O período de estiagem no DF, com seca bem definida, continua sendo uma realidade, mas hoje a gestão trabalha preparada em articulação com os produtores rurais por meio de marcos regulatórios para a garantia da manutenção das atividades agrícolas.
Em comparação com a crise hídrica que enfrentamos entre 2016 e 2018, os sistemas estão integrados e, além disso, ainda há o aporte do Corumbá IV.
A Adasa ainda evoluiu na regulação e passou a adotar curvas de referência para acompanhar os níveis dos reservatórios.
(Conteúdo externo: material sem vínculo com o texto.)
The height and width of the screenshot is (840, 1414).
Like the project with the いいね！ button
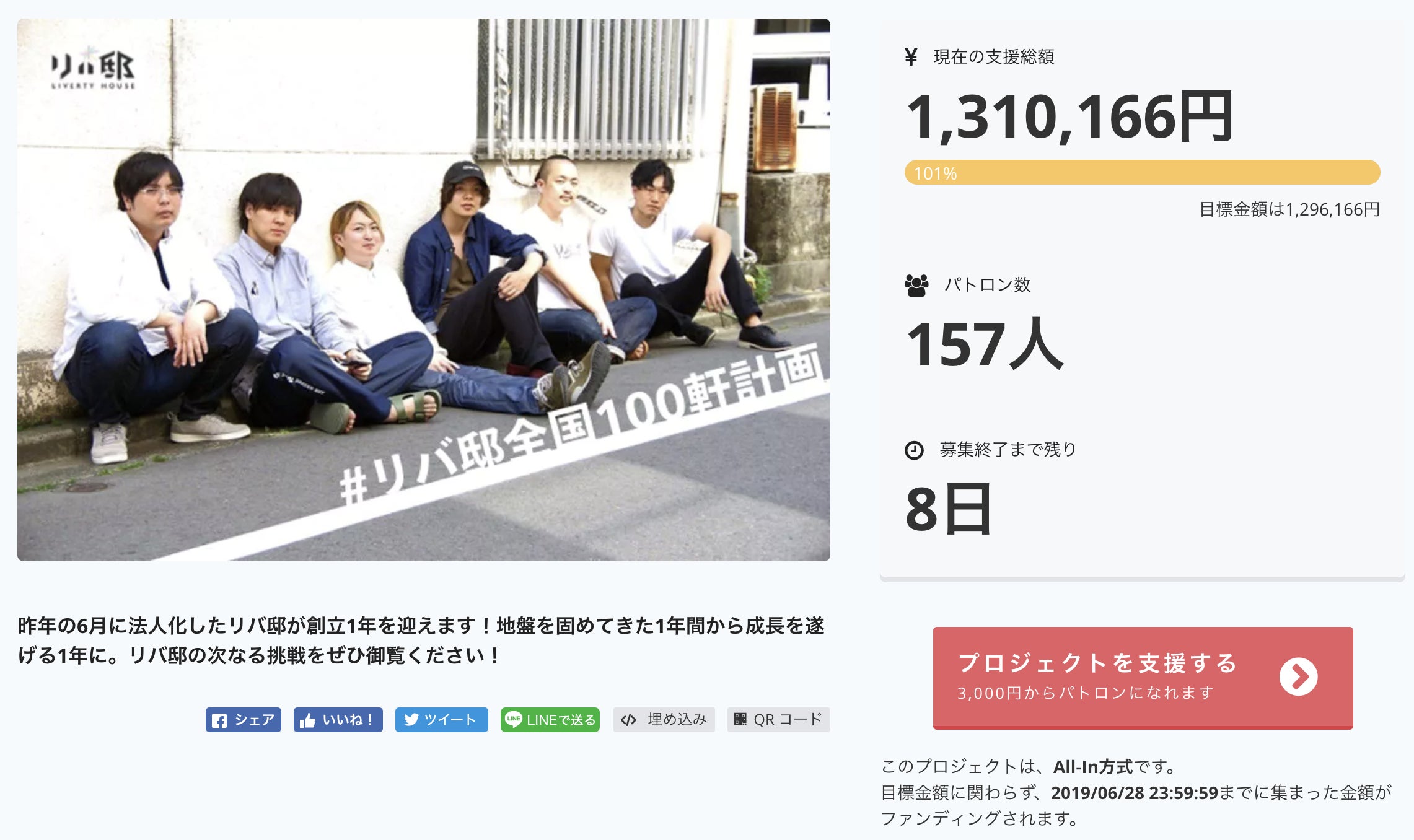click(338, 720)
Elas são atualizadas a cada ano e passaram a incluir os chamados estados hidrológicos, que indicam a situação dos reservatórios e ajudam na tomada de decisão.
Os estados hidrológicos são divididos em três faixas: verde, sem restrição de uso; amarelo, que indica alerta e exige algumas regras; e vermelho, que representa situação de escassez hídrica.
Para cada nível, há medidas previstas. No amarelo, por exemplo, há intensificação da fiscalização e ações para reduzir o consumo. No vermelho, podem ser adotadas medidas mais rigorosas, como campanhas mais fortes e até a possibilidade de racionamento de água.
Desde 2017, a população também passou a ter acesso direto às informações sobre os níveis dos reservatórios, por meio de painéis disponibilizados pela Adasa. A iniciativa reforça a transparência e estimula o engajamento da população no uso consciente da água.